The segmental domains of the BX-C can now be mapped with precision, allowing for investigation of the roles of parasegment enhancers, Polycomb response elements, and boundary elements in the creation of these domains. The enhancer traps reported here redefine several segmental domains. The most proximal group (HC71-1, HC179, and HC16-1) show that the PS5 domain extends at least 20 kb more proximal than the proximal-most bx mutant lesion, almost to the final exon of the Ubx transcription unit. Likewise, the HC184B line extends the limit of the bxd region, mapping 15 kb distal to the most distal bxd mutation so far reported. The most surprising observation is that both the HCJ192B and HCJ200 insertions give lacZ patterns with the anterior edge at PS8, thus extending the iab-3 domain. Two rearrangement breaks proximal to the HCJ200 site had been called iab-4 lesions in a prior analysis. These should now be called iab-3 alleles. There is no contradiction implied by the redefinition, because breaks in the iab-3 domain also lack iab-4 function: they cut the iab-4 domain away from the abd-A gene it is meant to regulate. The iab-4 domain may begin just distal to the HCJ200 site; another P element insertion less than 2 kb from HCJ200 shows lacZ expression with a PS9 anterior boundary (Bender, 2000).

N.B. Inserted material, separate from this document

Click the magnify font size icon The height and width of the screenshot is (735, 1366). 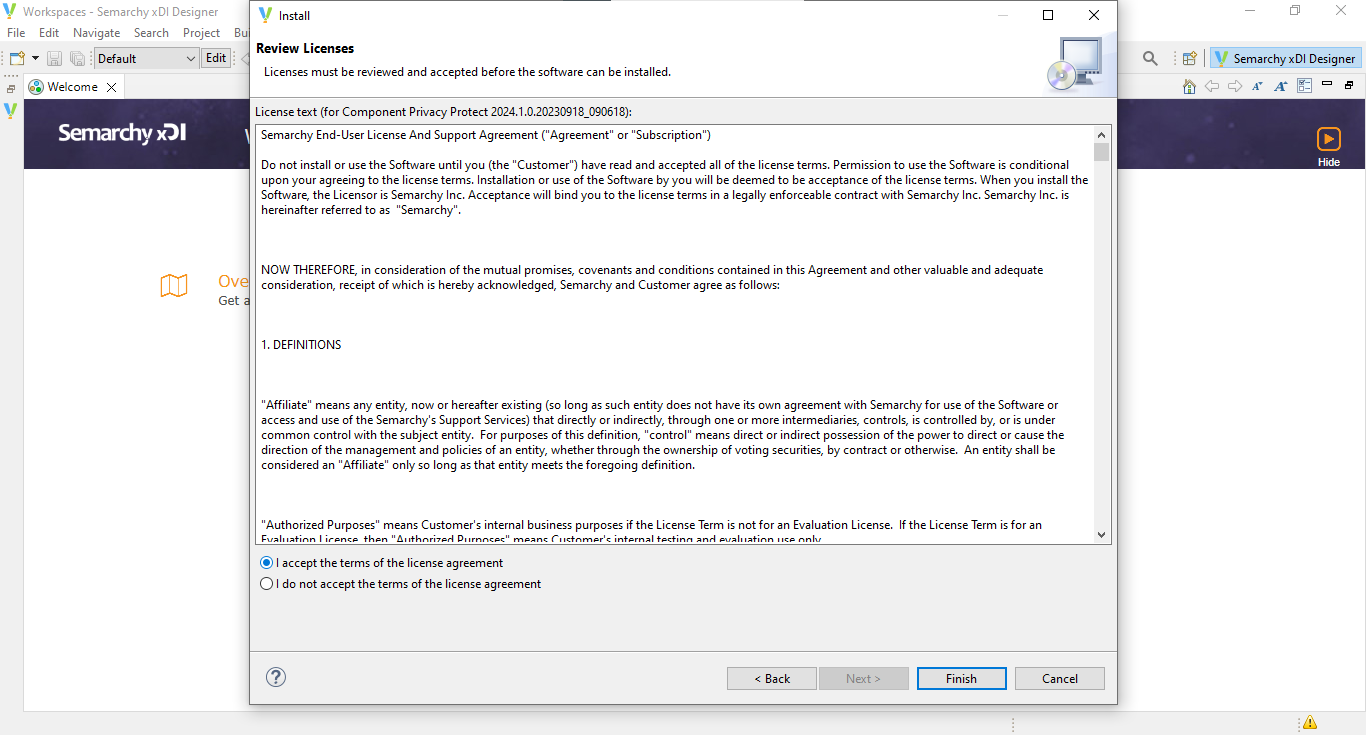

Models for P element homing generally invoke a homotypic interaction between proteins bound to the homing fragment and identical proteins bound to the genomic copy of that DNA fragment. Such binding would tether the P element donor plasmid before P transposition. Most DNA binding proteins are bound to hundreds of places throughout the genome; therefore, homotypic interactions of such proteins would target a P element to so many places that insertions might appear random. P elements containing Polycomb response elements may be homing to many endogenous Polycomb binding sites in this manner. Homing to a single chromosomal location, as is reported here, would require that the DNA binding proteins mediating the homing be present at only one or a few sites in the genome. A DNA element unique to the homeotic complexes is perhaps the boundary element separating segmental domains. Such boundaries have been best defined by the Fab and Mcp deletions. The homing fragment appears to contain a boundary element; it can block Polycomb repression from either side. From its position in the BX-C, the normal function of this boundary must be to separate the bxd and iab-2 domains (Bender, 2000).